A list of output for a single trial simulation:

mu_treatment

scalar. The input parameter of mean value of the outcome in the treatment group.

p_control

scalar. The input parameter of mean value of the outcome in the control group.

sd_treatment

scalar. The input parameter of standard deviation of the outcome in the control group.

sd_control

scalar. The input parameter of standard deviation of the outcome in the control group.

prob_of_accepting_alternative

scalar. The input parameter of probability threshold of accepting the alternative.

margin

scalar. The margin input value of difference between mean estimate of treatment and mean estimate of the control.

alternative

character. The input parameter of alternative hypothesis.

interim_look

vector. The sample size for each interim look.

N_treatment

scalar. The number of patients enrolled in the experimental group for each simulation.

N_control

scalar. The number of patients enrolled in the control group for each simulation.

N_enrolled

vector. The number of patients enrolled in the trial (sum of control and experimental group for each simulation).

N_complete

scalar. The number of patients who completed the trial and had no loss to follow-up.

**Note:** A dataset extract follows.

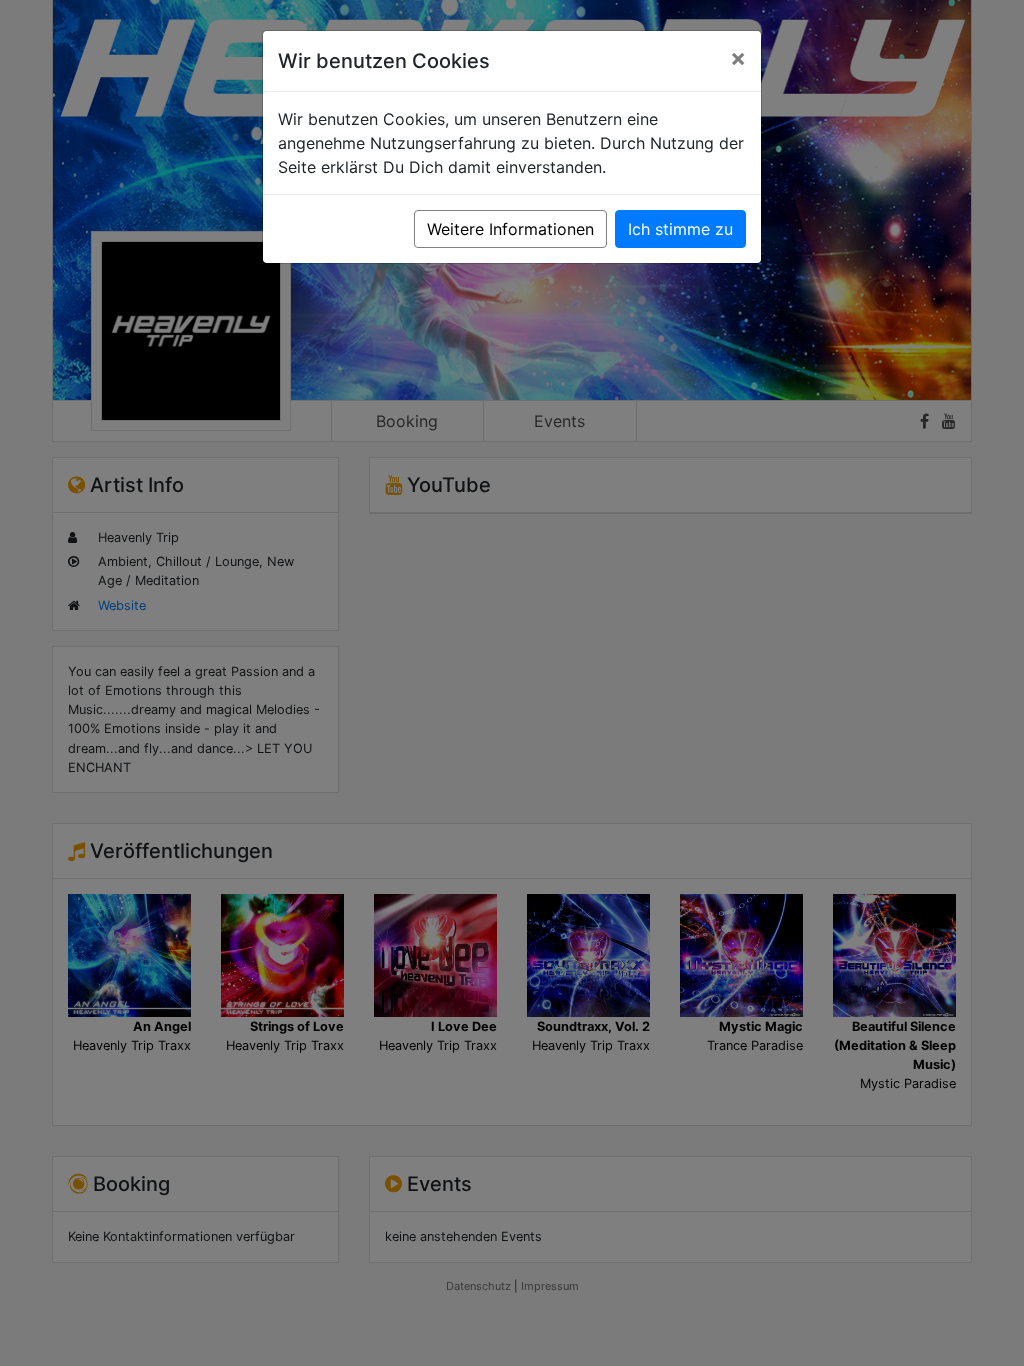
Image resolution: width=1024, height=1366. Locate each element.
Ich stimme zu (680, 229)
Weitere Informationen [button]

post_prob_accept_alternative

vector. The final probability of accepting the alternative hypothesis after the analysis is done.

est_final

scalar. The final estimate of the difference in posterior estimate of treatment and posterior estimate of the control group.

stop_futility

scalar. Did the trial stop for futility during imputation of patient who had loss to follow up? 1 for yes and 0 for no.

stop_expected_success

scalar. Did the trial stop for early success during imputation of patient who had loss to follow up? 1 for yes and 0 for no.

est_interim

scalar. The interim estimate of the difference in posterior estimate of treatment and posterior estimate of the control group.